Yeah, I looked at face seals initially but the radial seal fits our volume constraints slightly better as no flange is required, so would be preferable if it can be reliable.

It's a relatively static application. To answer your questions:
- The room between lid and box is TBD but I'll size it to ensure compression of the seal following Parker's guidelines. It'll be a fairly tight fit, roughly .1mm clearance (sizing equivalent to H8/f7 as the Parker guide recommends for standard piston applications, with groove depth sized to achieved desired compression). I'll add a chamfer to the top of the box to make assembly easier.
- Ideally place once and good forever. Maybe a few assembly cycles for testing beforehand at most.
- ~1 bar nominally, ~4 bar max. Sealing against vacuum.
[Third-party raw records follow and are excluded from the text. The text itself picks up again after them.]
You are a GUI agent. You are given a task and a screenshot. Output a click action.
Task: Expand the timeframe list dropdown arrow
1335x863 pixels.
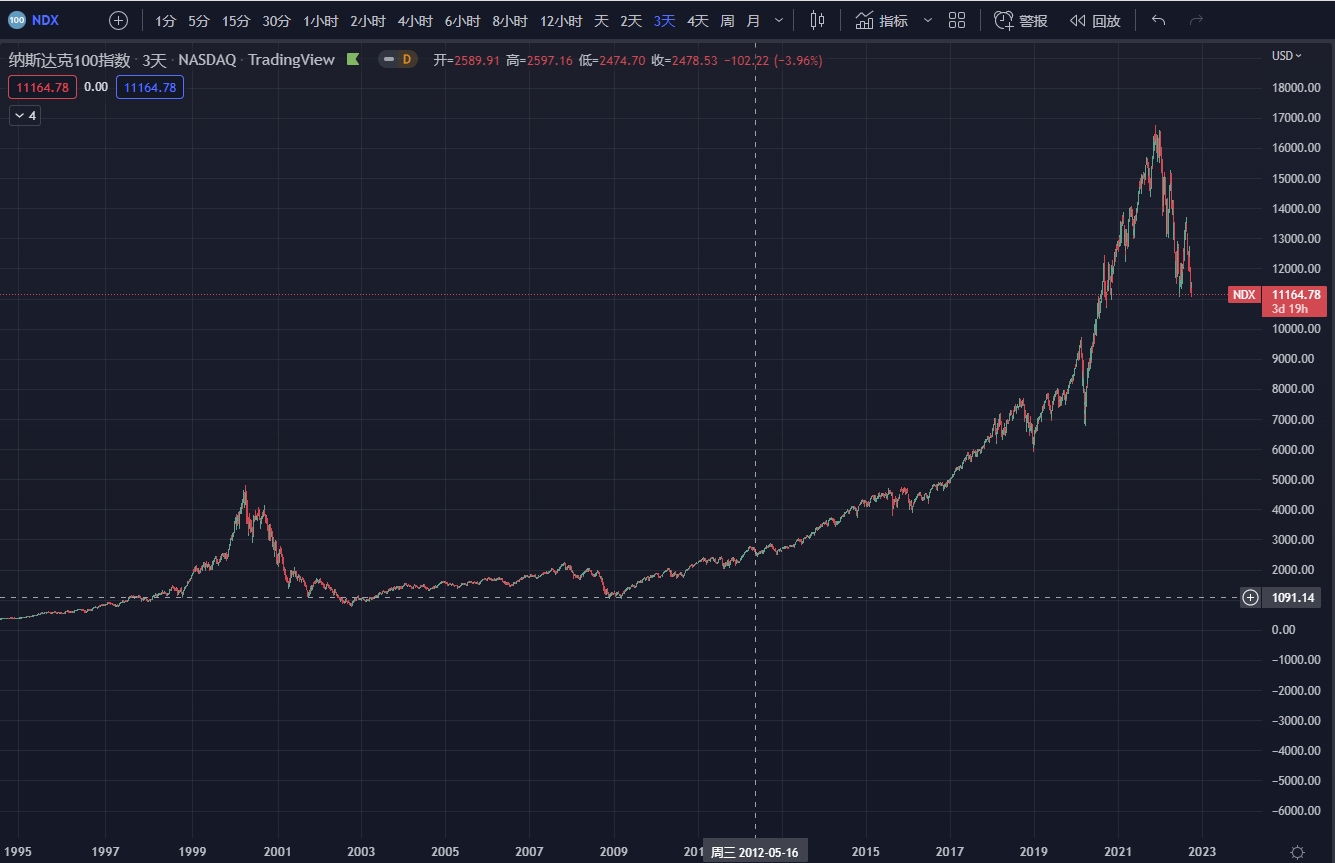tap(779, 20)
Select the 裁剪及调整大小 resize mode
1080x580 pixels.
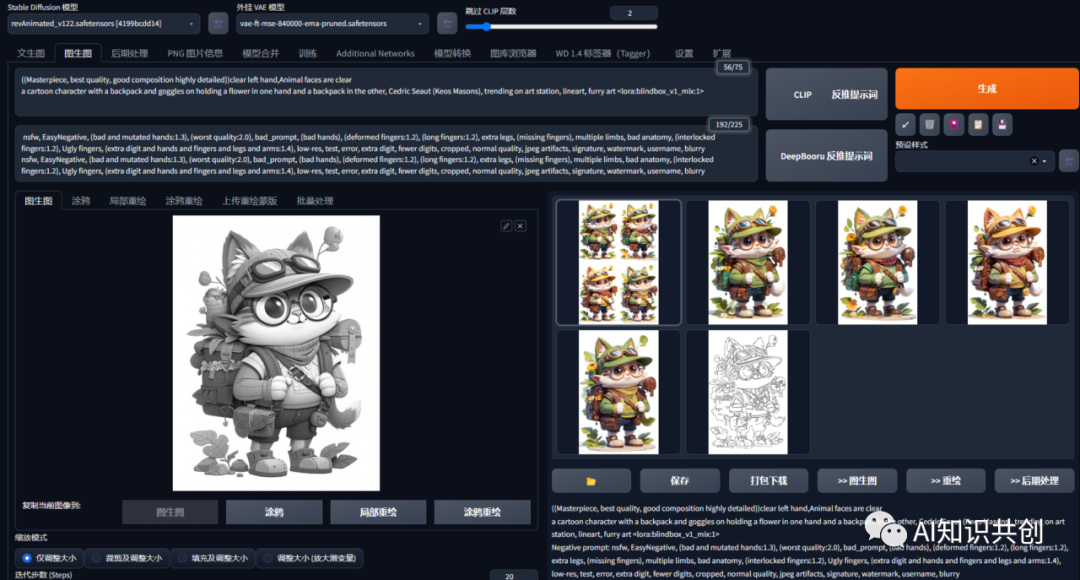tap(128, 558)
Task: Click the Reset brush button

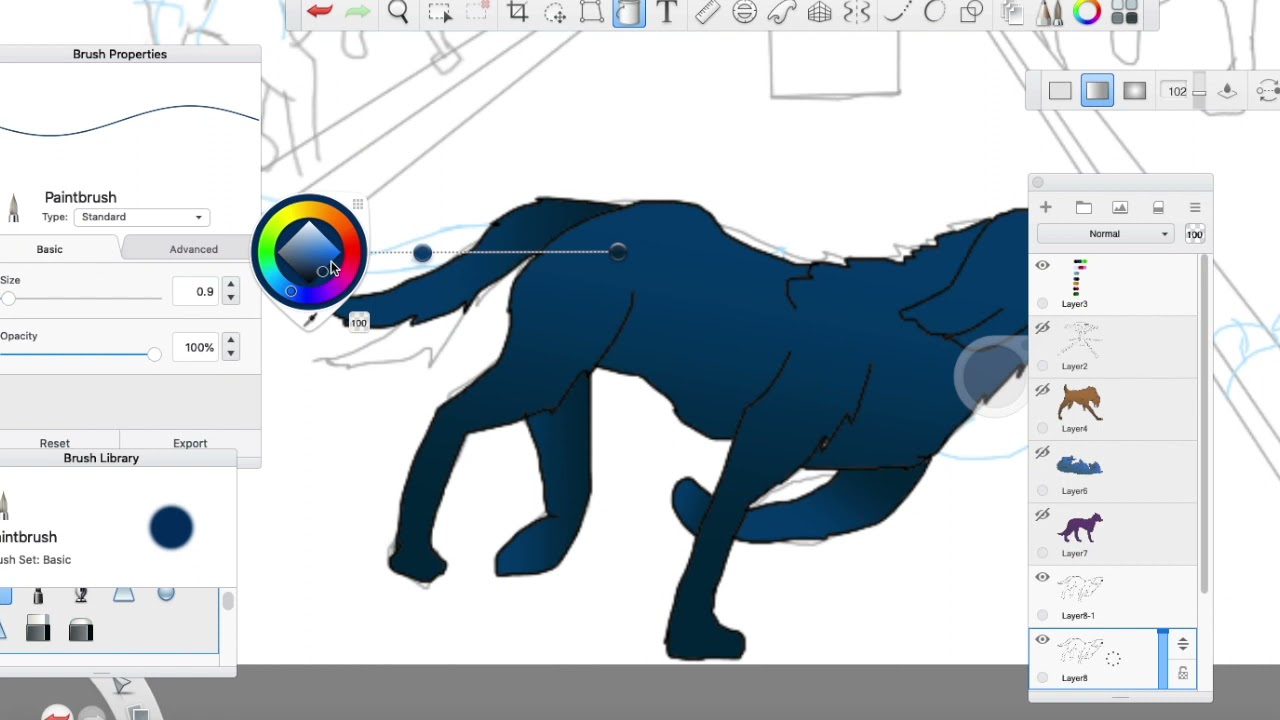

My main concerns are assembly and reliability due to uneven stretching of the o-ring. Considering alternative seal types.
 
The o-ring will eventually equalize in stretch so that should not be a reliability issue; use a small amount of a compatible lube to help with that.

The larger problem is that o-rings tend to be molded round so the long straight sections will not have a radial force to overcome the tendency to try to exit the groove before/during installation.

I would include a small lead-in chamfer on the mating part and make up a couple of right angle thin plastic angles, like rafter squares, to push the straight sections firmly into the grooves during installation. If not, there is a good chance of cutting the o-ring because one cannot look at all four faces at the same time.
 
That makes sense, cheers - I'll trial the installation a few times and see if it is reliable.

Presumably I could also manufacture the groove using dovetails for a really secure fit, or consider other types of seals like D-ring or X-ring though I'm not too familiar with these, and unsure if they would offer improved assembly process.
 
Having things tight enough to hold 4 bar will also probly be tight enough to make installation "fun" as Dave pointed out. A generous chamfer, some sort of lube and patience will likely all be required to keep from getting cut on the straight walls. Only having to be installed a couple times is good, both for wear of the ring and fewer chanced of operator error.

Hard to say if it will work for sure, would just have to give it a shot.